#### [DATASET ENTRIES]

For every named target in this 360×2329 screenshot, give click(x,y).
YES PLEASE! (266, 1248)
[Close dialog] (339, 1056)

* * *

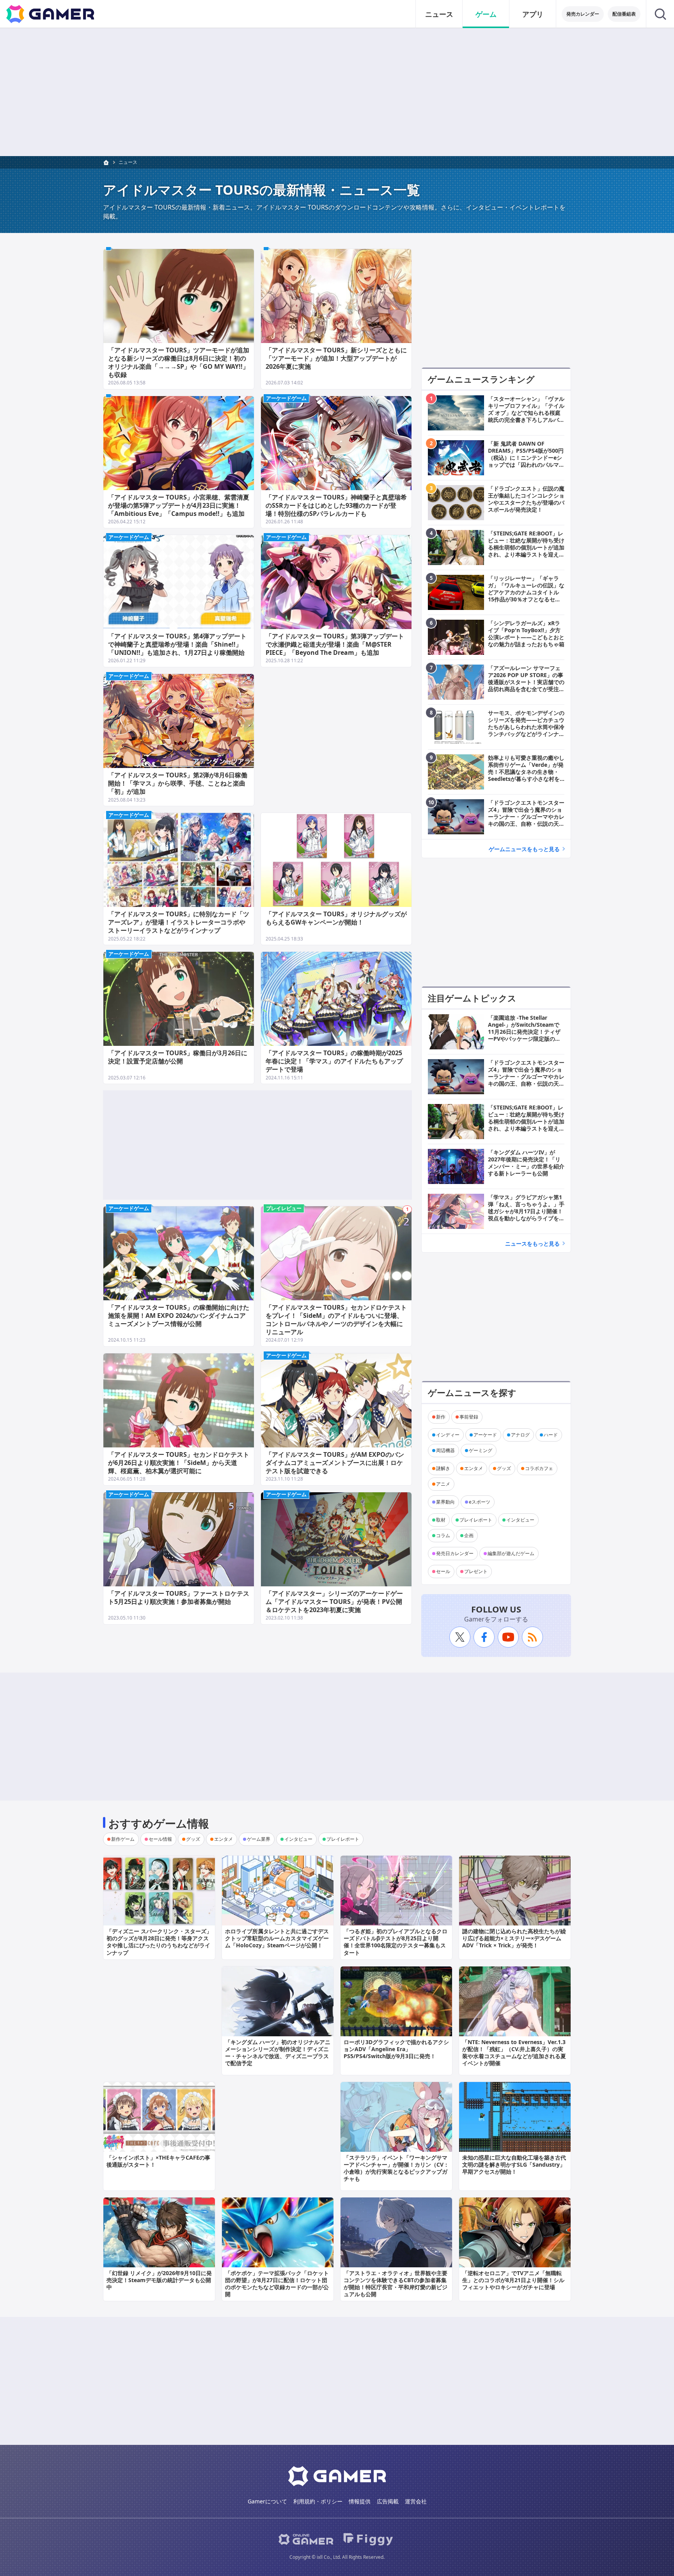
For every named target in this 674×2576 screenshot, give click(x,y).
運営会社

#### [DIRECTIONS]
Show every line of the listing in which the string "target" can be found.

#### [ANSWER FOR THIS EXERCISE]
For every named target in this 360×2329 screenshot, give click(x,y).
For every named target in this 674×2576 screenshot, give click(x,y).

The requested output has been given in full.